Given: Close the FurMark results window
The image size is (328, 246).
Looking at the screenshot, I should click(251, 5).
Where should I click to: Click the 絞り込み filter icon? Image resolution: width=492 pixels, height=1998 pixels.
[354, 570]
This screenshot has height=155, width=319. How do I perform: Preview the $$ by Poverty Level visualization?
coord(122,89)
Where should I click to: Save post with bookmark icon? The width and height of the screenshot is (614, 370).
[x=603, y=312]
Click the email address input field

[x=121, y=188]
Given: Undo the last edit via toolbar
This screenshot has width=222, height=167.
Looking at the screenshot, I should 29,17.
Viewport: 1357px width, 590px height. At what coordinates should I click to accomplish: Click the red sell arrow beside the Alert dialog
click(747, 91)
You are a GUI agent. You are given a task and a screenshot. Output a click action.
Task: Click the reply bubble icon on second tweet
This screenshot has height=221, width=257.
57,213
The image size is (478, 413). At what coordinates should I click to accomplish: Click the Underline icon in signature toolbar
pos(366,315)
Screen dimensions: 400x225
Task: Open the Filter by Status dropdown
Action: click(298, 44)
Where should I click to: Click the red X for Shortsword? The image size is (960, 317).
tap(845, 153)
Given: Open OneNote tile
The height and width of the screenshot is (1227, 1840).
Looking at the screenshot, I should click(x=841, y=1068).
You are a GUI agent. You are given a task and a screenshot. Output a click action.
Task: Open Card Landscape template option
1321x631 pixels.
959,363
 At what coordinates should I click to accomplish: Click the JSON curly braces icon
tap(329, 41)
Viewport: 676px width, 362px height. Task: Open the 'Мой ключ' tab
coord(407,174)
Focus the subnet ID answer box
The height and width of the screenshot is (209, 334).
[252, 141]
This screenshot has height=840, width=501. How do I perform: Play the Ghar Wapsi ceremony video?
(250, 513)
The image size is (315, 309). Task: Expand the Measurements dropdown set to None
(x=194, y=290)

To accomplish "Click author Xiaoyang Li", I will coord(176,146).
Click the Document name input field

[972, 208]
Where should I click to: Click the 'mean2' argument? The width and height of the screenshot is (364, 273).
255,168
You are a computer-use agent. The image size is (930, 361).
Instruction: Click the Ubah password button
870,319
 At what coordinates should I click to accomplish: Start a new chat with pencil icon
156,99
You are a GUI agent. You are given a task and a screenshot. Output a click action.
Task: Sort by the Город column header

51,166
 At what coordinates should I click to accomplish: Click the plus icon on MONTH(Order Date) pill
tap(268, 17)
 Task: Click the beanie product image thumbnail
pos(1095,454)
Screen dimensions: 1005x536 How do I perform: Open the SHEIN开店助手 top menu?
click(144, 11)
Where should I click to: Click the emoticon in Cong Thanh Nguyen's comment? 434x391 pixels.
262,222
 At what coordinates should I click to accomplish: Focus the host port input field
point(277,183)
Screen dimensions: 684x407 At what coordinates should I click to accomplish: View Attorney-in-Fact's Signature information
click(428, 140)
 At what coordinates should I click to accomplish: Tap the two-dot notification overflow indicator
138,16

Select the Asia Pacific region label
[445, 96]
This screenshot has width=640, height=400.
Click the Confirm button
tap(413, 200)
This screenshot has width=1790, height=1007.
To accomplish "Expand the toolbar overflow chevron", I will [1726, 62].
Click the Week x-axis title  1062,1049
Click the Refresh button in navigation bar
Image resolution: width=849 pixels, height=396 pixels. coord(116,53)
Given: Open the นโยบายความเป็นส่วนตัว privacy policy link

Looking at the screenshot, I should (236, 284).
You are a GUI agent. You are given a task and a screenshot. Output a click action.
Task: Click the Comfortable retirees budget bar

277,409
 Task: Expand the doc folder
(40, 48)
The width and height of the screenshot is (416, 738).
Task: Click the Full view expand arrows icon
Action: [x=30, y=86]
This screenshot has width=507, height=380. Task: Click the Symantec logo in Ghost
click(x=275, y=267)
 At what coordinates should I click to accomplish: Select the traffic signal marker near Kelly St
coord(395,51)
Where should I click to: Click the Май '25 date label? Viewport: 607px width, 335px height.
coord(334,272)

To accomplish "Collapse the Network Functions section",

══════════════════════════════

• Exercise requirements: Write out all of the material again with every "GUI agent" swapped for "screen assistant", and leave everything else untouched.

• Solution to this exercise:
Given: Close the FurMark results window
The image size is (328, 246).
Looking at the screenshot, I should click(251, 5).
Where should I click to: Click the 絞り込み filter icon? Image resolution: width=492 pixels, height=1998 pixels.
[354, 570]
This screenshot has height=155, width=319. How do I perform: Preview the $$ by Poverty Level visualization?
coord(122,89)
Where should I click to: Save post with bookmark icon? The width and height of the screenshot is (614, 370).
[x=603, y=312]
Click the email address input field

[x=121, y=188]
Given: Undo the last edit via toolbar
This screenshot has width=222, height=167.
Looking at the screenshot, I should 29,17.
Viewport: 1357px width, 590px height. At what coordinates should I click to accomplish: Click the red sell arrow beside the Alert dialog
click(747, 91)
You are a screen assistant. You are given a task and a screenshot. Output a click action.
Task: Click the reply bubble icon on second tweet
This screenshot has height=221, width=257.
57,213
The image size is (478, 413). At what coordinates should I click to accomplish: Click the Underline icon in signature toolbar
pos(366,315)
Screen dimensions: 400x225
Task: Open the Filter by Status dropdown
Action: click(298, 44)
Where should I click to: Click the red X for Shortsword? The image size is (960, 317).
tap(845, 153)
Given: Open OneNote tile
The height and width of the screenshot is (1227, 1840).
Looking at the screenshot, I should click(x=841, y=1068).
You are a screen assistant. You are given a task and a screenshot. Output a click action.
Task: Open Card Landscape template option
1321x631 pixels.
959,363
 At what coordinates should I click to accomplish: Click the JSON curly braces icon
tap(329, 41)
Viewport: 676px width, 362px height. Task: Open the 'Мой ключ' tab
coord(407,174)
Focus the subnet ID answer box
The height and width of the screenshot is (209, 334).
[252, 141]
This screenshot has height=840, width=501. How do I perform: Play the Ghar Wapsi ceremony video?
(250, 513)
The image size is (315, 309). Task: Expand the Measurements dropdown set to None
(x=194, y=290)

To accomplish "Click author Xiaoyang Li", I will coord(176,146).
Click the Document name input field

[972, 208]
Where should I click to: Click the 'mean2' argument? The width and height of the screenshot is (364, 273).
255,168
You are a computer-use agent. The image size is (930, 361).
Instruction: Click the Ubah password button
870,319
 At what coordinates should I click to accomplish: Start a new chat with pencil icon
156,99
You are a screen assistant. You are given a task and a screenshot. Output a click action.
Task: Sort by the Город column header

51,166
 At what coordinates should I click to accomplish: Click the plus icon on MONTH(Order Date) pill
tap(268, 17)
 Task: Click the beanie product image thumbnail
pos(1095,454)
Screen dimensions: 1005x536 How do I perform: Open the SHEIN开店助手 top menu?
click(144, 11)
Where should I click to: Click the emoticon in Cong Thanh Nguyen's comment? 434x391 pixels.
262,222
 At what coordinates should I click to accomplish: Focus the host port input field
point(277,183)
Screen dimensions: 684x407 At what coordinates should I click to accomplish: View Attorney-in-Fact's Signature information
click(428, 140)
 At what coordinates should I click to accomplish: Tap the two-dot notification overflow indicator
138,16

Select the Asia Pacific region label
[445, 96]
This screenshot has width=640, height=400.
Click the Confirm button
tap(413, 200)
This screenshot has width=1790, height=1007.
To accomplish "Expand the toolbar overflow chevron", I will [1726, 62].
Click the Week x-axis title  1062,1049
Click the Refresh button in navigation bar
Image resolution: width=849 pixels, height=396 pixels. coord(116,53)
Given: Open the นโยบายความเป็นส่วนตัว privacy policy link

Looking at the screenshot, I should (236, 284).
You are a screen assistant. You are given a task and a screenshot. Output a click action.
Task: Click the Comfortable retirees budget bar

277,409
 Task: Expand the doc folder
(40, 48)
The width and height of the screenshot is (416, 738).
Task: Click the Full view expand arrows icon
Action: [x=30, y=86]
This screenshot has width=507, height=380. Task: Click the Symantec logo in Ghost
click(x=275, y=267)
 At what coordinates should I click to accomplish: Select the traffic signal marker near Kelly St
coord(395,51)
Where should I click to: Click the Май '25 date label? Viewport: 607px width, 335px height.
coord(334,272)

To accomplish "Collapse the Network Functions section",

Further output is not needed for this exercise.